The response_translator loops through each of the non-error results and puts them into the result list. Next, it loops through the error results and puts them into the result list. The result list has an index position which tells you what entry it is. The order of the produced results must match the input order. The result list also contains the sentiment information.

After all of the responses have been gathered, they are returned in a JSON body in the format that Snowflake expects.

Test the response_translator by calling it directly.

SELECT AWSComprehendresponse_translator(
        "translatorData": {
            "data": [[0, "I am so happy we got a sunny day for my birthday."],
                    [1, "$$$$$."],
                    [2, "Today is my last day in the old house."]]
        "body": {
            "ErrorList":  [ { "ErrorCode": 57,  "ErrorMessage": "Language unknown",  "Index": 1 } ],
            "ResultList": [
                            { "Index": 0,  "Sentiment": "POSITIVE",
                              "SentimentScore": { "Mixed": 25,  "Negative": 5,  "Neutral": 1,  "Positive": 90 }
                            { "Index": 2, "Sentiment": "NEGATIVE",
                              "SentimentScore": { "Mixed": 25,  "Negative": 75,  "Neutral": 30,  "Positive": 20 }

A JSON body with the correct format is returned.

Add a Request_translator and Response_translator to your External Function

In the external function, add the request_translator and response_translator so they are called automatically when the external function runs.

CREATE OR REPLACE EXTERNAL FUNCTION ComprehendSentiment(thought varchar)
API_INTEGRATION = aws_comprehend_gateway
Request_translator = db_name.schema_name.AWSComprehendrequest_translator
Response_translator = db_name.schema_name.AWSComprehendresponse_translator
AS 'https://<MY_GATEWAY>';

You can describe the function to get information about it.


Call the External Function

Test the external function by calling it with a single sentence.

SELECT ComprehendSentiment('Today is a good day');

You see the sentiment analysis results.

{"Sentiment": "POSITIVE",
                   "Positive": 0.9801595211029053}}

Test the external function by calling it with multiple sentences.
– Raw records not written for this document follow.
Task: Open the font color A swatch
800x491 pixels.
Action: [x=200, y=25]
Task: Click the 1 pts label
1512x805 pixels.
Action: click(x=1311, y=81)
Use the same demo table that you created earlier.

SELECT ComprehendSentiment(vc), vc FROM demo;

The sentiment analysis results are displayed.

A table showing the sentiment analysis results.
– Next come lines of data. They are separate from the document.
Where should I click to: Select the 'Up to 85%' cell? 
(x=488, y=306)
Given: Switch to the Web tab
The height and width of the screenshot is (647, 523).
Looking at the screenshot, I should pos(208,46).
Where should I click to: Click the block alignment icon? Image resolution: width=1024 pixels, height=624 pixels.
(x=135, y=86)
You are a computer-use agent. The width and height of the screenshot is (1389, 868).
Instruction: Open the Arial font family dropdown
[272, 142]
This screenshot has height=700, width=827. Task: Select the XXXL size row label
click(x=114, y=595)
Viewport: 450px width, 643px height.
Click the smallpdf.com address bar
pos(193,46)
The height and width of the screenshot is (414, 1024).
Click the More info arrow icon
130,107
When the external function was called, the request_translator automatically converted data into the format required by the external service. Then, the response_translator automatically converted the response from the external service back into the format required by Snowflake.

Tips for Testing Request_translators and Response_translators

  • Test case values are typically OBJECT values (collections of key-value pairs). These should be formatted to meet the requirements in these rules.

  • You can start testing your request_translator or response_translator by passing in an example input converted to a string. For example:

    select my_request_translator_function(parse_json('{"body": {"data": [ [0,"cat",867], [1,"dog",5309] ] } }'));

    (The input to PARSE_JSON() must be a JSON-formatted string.)

  • Test with NULL values if appropriate.

    • Include at least one SQL NULL value in your test cases.

    • Include at least one JSON NULL value in your test cases.

  • Translating a request and translating a response are often converse processes. Conceptually:

    my_response_translator_udf(my_request_translator_udf(x)) = x

    You can use this characteristic to help test your request_translator and response_translator if the data formats match. Create a table with good test values, then execute a command similar to:

    SELECT test_case_column
        FROM test_table
        WHERE my_response_translator_udf(my_request_translator_udf(x)) != x;

    The query should not return any rows.

    Note that translating a request and translating a response are not always exactly converse. For an example of where they might not be converse, see the discussion of converse functions in the “Usage Notes” section of the documentation for the TO_JSON() function.